Transient amnesia, probably due to forniceal manipulation during surgery, is not an unusual postoperative complication. [15],[18],[19],[20] Memory deficits may also arise from trauma to the basal forebrain nuclei, thalamic nuclei, septal nuclei, and inferior thalamic peduncle. [21],[22],[23],[24] Some studies find little influence of one forniceal lesion on recent memory if the contralateral fornix is intact. [16] Nakasu et al.[25] stated that injury to adjacent structures such as cingulate gyrus, trauma to the wall of the anterior III ventricle and floor of the lateral ventricle and damage to the dominant supplementary motor cortex may lead to postoperative mutism. Bellotti et al.[26] reported mutism as the most frequent complication in their series. We routinely give anticonvulsants postoperatively because of the frontal lobe retraction. However, some neurosurgeons do not give anticonvulsants, as a cortical incision is avoided. [27] The incidence of postoperative seizures in the transcortical transventricular approach in some series ranges from 11 to 13%. [5],[21],[28],[29] Motor deficits may be due to pericallosal artery branch injury, venous infarct, and retraction edema. Prolonged lateral retraction can result in frontal lobe swelling, and excessive medial retraction on the superior sagittal sinus can lead to sinus thrombosis. [30] Cerebral venous infarct secondary to cortical vein occlusion causes serious neurological deficits. [5],[7],[15],[17],[18],[30],[31],[32] Arterial injury may occur during lateral dissection, which may injure the small branches of the pericallosal arteries. [2]

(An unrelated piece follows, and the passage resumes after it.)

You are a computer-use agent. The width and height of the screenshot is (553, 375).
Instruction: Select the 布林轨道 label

We had two (2.6%) postoperative deaths. Both the patients developed a basal ganglia hemorrhagic infarct with intraventricular bleed due to vascular injury. Hernesniemi [17] had reported a mortality of 13%. Recurrence of colloid cyst is rare. [17],[18],[21] This may occur due to leaving a fragment of the capsule behind.

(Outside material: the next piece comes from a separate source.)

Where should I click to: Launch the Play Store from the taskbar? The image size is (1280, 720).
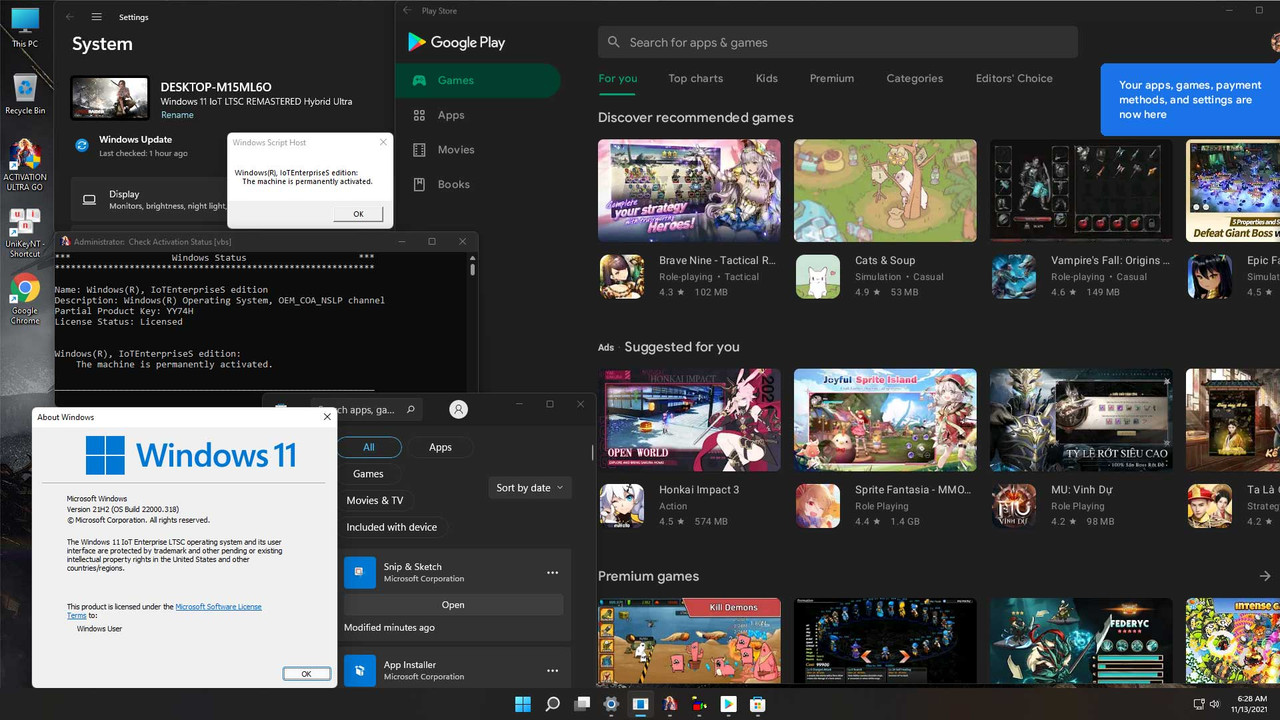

During the follow-up, three patients had impaired recent memory and none had a disconnection syndrome. An incision of up to 2.5 cm in the anterior body of the corpus callosum, which is necessary for the exposure of the ventricular system, does not result in any disconnection disorder. [3],[33],[34],[35],[36],[37],[38],[39],[40],[41] Jeeves et al.[42] have found impairment in the transfer of tactile data. Bogen [43] concluded that interhemispheric transfer of information is preserved as long as the splenium remained intact. Regarding the transcortical transventricular approach, Solaroglu et al. treated 26 patients by the transcortical transventricular approach. They had no surgical mortality and the main morbidity was seizures in two patients. Their overall outcome was good. [44] Sudden deterioration followed by death has not been reported in patients with a colloid cyst of less than 1 cm in size. [4],[5],[45] Patients with a colloid cyst larger than 1.5 cm should be considered for surgical excision as these cysts are more likely to become symptomatic. [46] We are reluctant to recommend conservative management for incidentally discovered colloid cysts.

In conclusion, transcallosal, transforaminal approach is a safe route and the most direct path to excise third ventricular colloid cyst, without dependence on hydrocephalus. There are no major permanent deficits in memory or intellectual function with the limited anterior callosotomy and forniceal handling. The approach does not result in disconnection syndromes or behavioral abnormalities.